Glenn’s sex-trafficking trial got off to a rocky start in early February when he repeatedly told U.S. District Judge Robert Scola that he was not prepared to proceed. Scola refused to delay the trial and appointed Rosenbaum as his defense attorney, who had been on standby.
Scola accused the defendant of “clearly playing games with this court.”
Federal prosecutors Barbara Martinez and Vanessa Singh Johannes called female victims and others to testify against Glenn, who they described as a smart, shrewd man whose crime was “to take advantage of some of the world’s poorest people.”
They asserted he recruited several Honduran village girls in their teens with enticements of money, shelter and food, then exploited them for sex — even forcing the victims to take what he called “vitamins” that caused them to “black out.” In one instance, according to trial evidence, Glenn used a “long medical stick” to penetrate the private parts of a 13-year-old girl in his home in Comayagua, 50 miles northwest of the capital, Tegucigalpa.
The prosecutors said the defendant forced a couple of the girls to marry him in sham ceremonies conducted in Arabic but did not file any paperwork with Honduran officials.

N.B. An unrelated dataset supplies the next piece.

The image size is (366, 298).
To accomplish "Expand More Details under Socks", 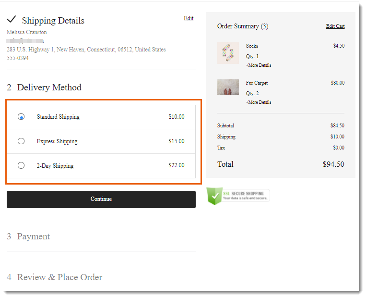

After the girls left him, he tried to recruit other minors in Honduran villages.
Glenn’s private life in Honduras came to light after FBI agents questioned one of his female victims. That led not only to other victims but also the discovering of child-porn images on his computer dating back to when he worked as a military contractor in Iraq more than a decade ago.

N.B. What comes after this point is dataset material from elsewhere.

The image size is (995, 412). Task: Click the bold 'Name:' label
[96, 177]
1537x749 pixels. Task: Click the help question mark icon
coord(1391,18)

Eventually, the U.S. attorney’s office in South Florida charged Glenn with violating the Espionage Act for removing classified information from computers at the Army Southern Command’s Joint Task Force Bravo in Soto Cano Air Base in Honduras.
After he pleaded guilty and was sentenced to 10 years in 2015, Glenn was charged with the sex-trafficking offenses last year.
At trial, Glenn’s attorney, Rosenbaum, initially told jurors there was no evidence of illicit sexual activity, implying instead that prosecutors targeted him anew on sex-trafficking offenses to silence him.
Rosenbaum described Glenn as the son of Kurdish Muslims who lived for a while in Latin America, where he learned to speak English, Spanish and Arabic fluently and became a valuable government computer contractor. He said the allegations that his marriages were a pretext for sex trafficking with teen girls were baseless and that the ceremonies were traditional Muslim weddings to young women.
After Glenn dismissed his attorney, the defendant handled the cross-examination of government witnesses and testified in his own defense — to no avail in the end.